Stored data entries:
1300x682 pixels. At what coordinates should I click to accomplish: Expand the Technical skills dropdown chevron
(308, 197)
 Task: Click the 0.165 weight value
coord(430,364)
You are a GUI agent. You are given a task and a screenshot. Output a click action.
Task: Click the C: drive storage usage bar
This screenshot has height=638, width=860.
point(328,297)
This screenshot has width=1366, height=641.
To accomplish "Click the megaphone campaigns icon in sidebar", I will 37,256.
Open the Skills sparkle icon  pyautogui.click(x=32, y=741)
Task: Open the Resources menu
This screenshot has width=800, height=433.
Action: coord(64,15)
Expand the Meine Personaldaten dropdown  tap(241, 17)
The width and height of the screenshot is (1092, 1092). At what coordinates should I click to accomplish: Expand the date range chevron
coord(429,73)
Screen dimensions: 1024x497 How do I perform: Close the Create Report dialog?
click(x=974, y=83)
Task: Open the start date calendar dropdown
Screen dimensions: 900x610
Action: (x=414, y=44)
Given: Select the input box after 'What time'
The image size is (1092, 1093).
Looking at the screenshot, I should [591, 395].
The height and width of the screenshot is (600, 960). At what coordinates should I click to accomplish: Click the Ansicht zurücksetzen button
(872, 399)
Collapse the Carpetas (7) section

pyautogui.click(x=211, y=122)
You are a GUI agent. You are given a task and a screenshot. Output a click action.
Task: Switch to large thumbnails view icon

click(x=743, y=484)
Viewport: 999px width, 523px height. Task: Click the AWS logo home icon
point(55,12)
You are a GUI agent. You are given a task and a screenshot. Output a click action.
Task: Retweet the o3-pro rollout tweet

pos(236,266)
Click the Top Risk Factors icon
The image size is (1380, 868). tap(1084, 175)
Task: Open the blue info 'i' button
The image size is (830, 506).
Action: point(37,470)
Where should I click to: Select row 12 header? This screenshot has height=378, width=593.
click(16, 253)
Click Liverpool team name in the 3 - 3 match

• [What to produce]:
Could you return every line from the entries above in which the string "Open" occurs?

• [Task answer]:
Open the Skills sparkle icon  pyautogui.click(x=32, y=741)
Task: Open the Resources menu
Task: Open the start date calendar dropdown
Task: Open the blue info 'i' button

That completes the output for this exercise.